WORK INSTRUCTION: All lines in the material below that contain "Given" should be located and copied.

***** RECORDS *****

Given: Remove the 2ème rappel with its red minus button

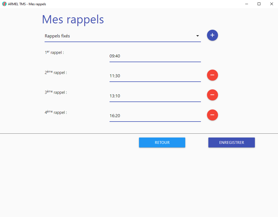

*****
***** RECORDS *****

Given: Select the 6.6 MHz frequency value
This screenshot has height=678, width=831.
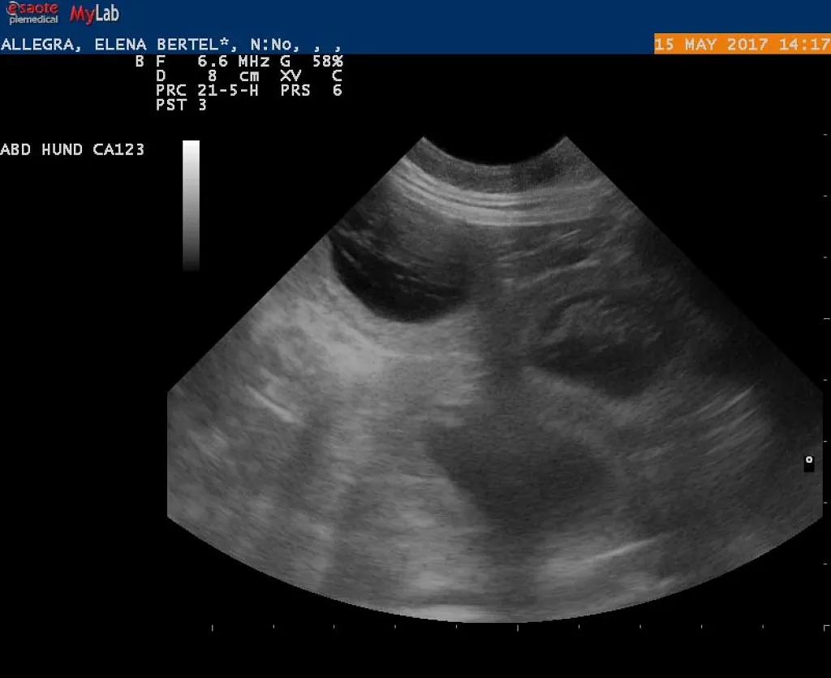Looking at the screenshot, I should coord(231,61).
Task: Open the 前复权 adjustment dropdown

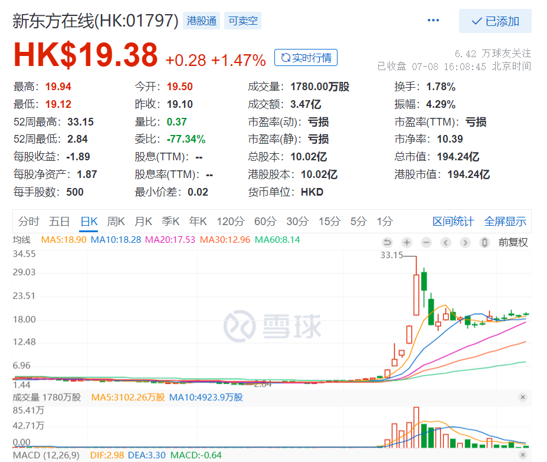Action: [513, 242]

*****

OUTPUT OF THE TASK:
Given: Remove the 2ème rappel with its red minus button
Given: Select the 6.6 MHz frequency value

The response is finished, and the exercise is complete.